4. Performance is monitored, and consistent and loosely coupled architectures are constructed using web services as the system interface.

5. Maintenance of cloud computing applications is easier, because they do not need to be installed on each user’s computer and can be accessed from different places.

V ISSUES

1. Privacy

The cloud model has been criticized by privacy advocates for the greater ease in which the companies hosting the cloud services control, and thus, can monitor at will (whether permitted or not by their customers), the communication between the host company and the end user, as well as the user’s stored data. Instances such as the secret NSA program, working with AT&T, and Verizon, which recorded over 10 million telephone calls between American citizens, causes uncertainty among privacy advocates, and the greater powers it gives to telecommunication companies to monitor user activity.

2. Compliance

In order to obtain compliance with regulations including FISMA, HIPAA, and SOX in the United States, the Data Protection Directive in the EU and the credit card industry’s PCI DSS, users may have to adopt community or hybrid deployment modes that are typically more expensive and may offer restricted benefits. This is how Google is able to "manage and meet additional government policy requirements beyond FISMA" and Rackspace Cloud or QubeSpace are able to claim PCI compliance.

3. Legal

As with other changes in the landscape of computing, certain legal issues arise with cloud computing, including trademark infringement, security concerns and sharing of proprietary data resources.

The Electronic Frontier Foundation has criticized the United States government for considering during the Megaupload seizure process that people lose property rights by storing data on a cloud computing service.

VI ARCHITECTURE

Cloud computing is a model for enabling convenient, on-demand network access to a shared pool of configurable computing resources (e.g., networks, servers, storage, applications, and services) that can be rapidly provisioned and released with minimal management effort or service provider interaction.
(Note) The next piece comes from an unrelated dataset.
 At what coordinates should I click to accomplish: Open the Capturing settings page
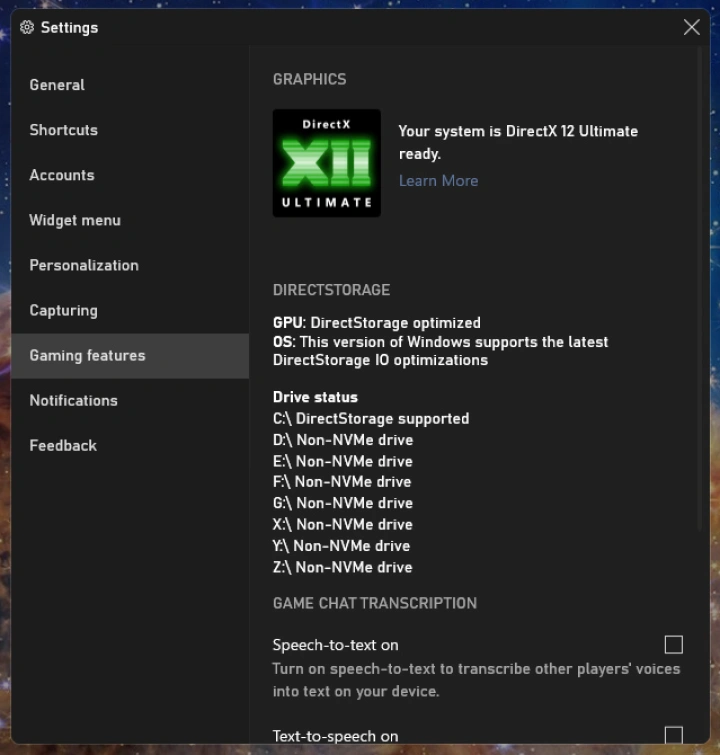(x=63, y=310)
When talking about a cloud computing system, it’s helpful to divide it into two sections: the front end and the back end. They connect to each other through a network, usually the Internet. The front end is the side the computer user, or client, sees. The back end is the "cloud" section of the system.

The front end includes the client’s computer (or computer network) and the application required to access the cloud computing system. Not all cloud computing systems have the same user interface. Services like Web-based e-mail programs leverage existing Web browsers like Internet Explorer or Firefox. Other systems have unique applications that provide network access to clients.
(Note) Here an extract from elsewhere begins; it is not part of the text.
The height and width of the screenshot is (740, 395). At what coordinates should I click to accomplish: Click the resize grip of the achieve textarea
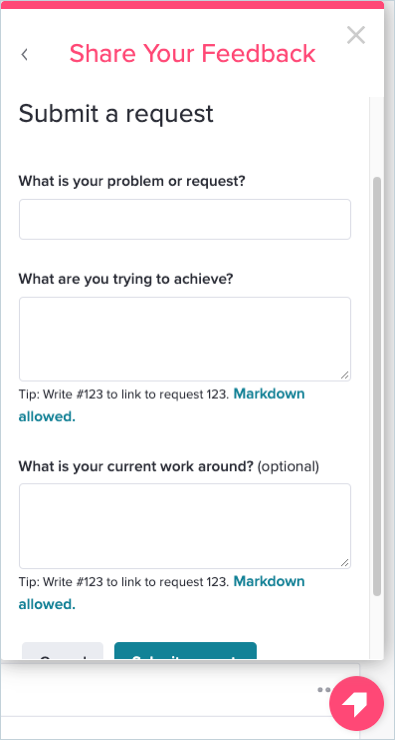point(345,375)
On the back end of the system are the various computers, servers and data storage systems that create the "cloud" of computing services. In theory, a cloud computing system could include practically any computer program you can imagine, from data processing to video games. Usually, each application will have its own dedicated server.

A central server administers the system, monitoring traffic and client demands to ensure everything runs smoothly. It follows a set of rules called protocols and uses a special kind of software called middleware. Middleware allows networked computers to communicate with each other.
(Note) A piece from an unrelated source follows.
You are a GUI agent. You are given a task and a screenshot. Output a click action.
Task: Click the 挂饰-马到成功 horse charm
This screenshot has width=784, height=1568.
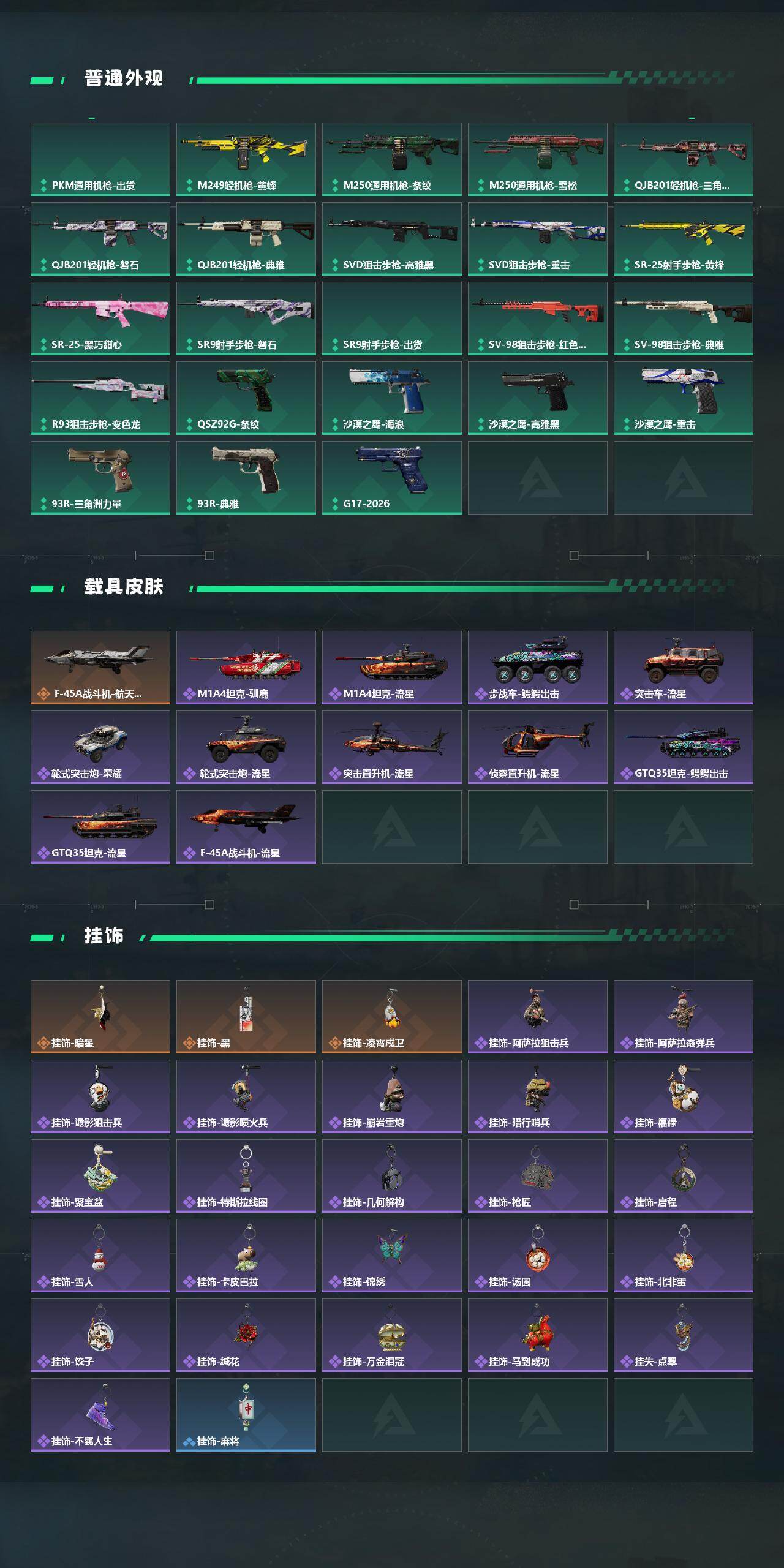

f a cloud computing company has a lot of clients, there’s likely to be a high demand for a lot of storage space. Some companies require hundreds of digital storage devices. Cloud computing systems need at least twice the number of storage devices it requires to keep all its clients’ information stored. That’s because these devices, like all computers, occasionally break down. A cloud computing system must make a copy of all its clients’ information and store it on other devices. The copies enable the central server to access backup machines to retrieve data that otherwise would be unreachable. Making copies of data as a backup is called redundancy.

LAYERS:

CLIENT

A cloud client consists of computer hardware and/or computer software that relies on cloud computing for application delivery, or that is specifically designed for delivery of cloud services and that, in either case, is essentially useless without it. Examples include some computers, phones and other devices, operating systems and browsers.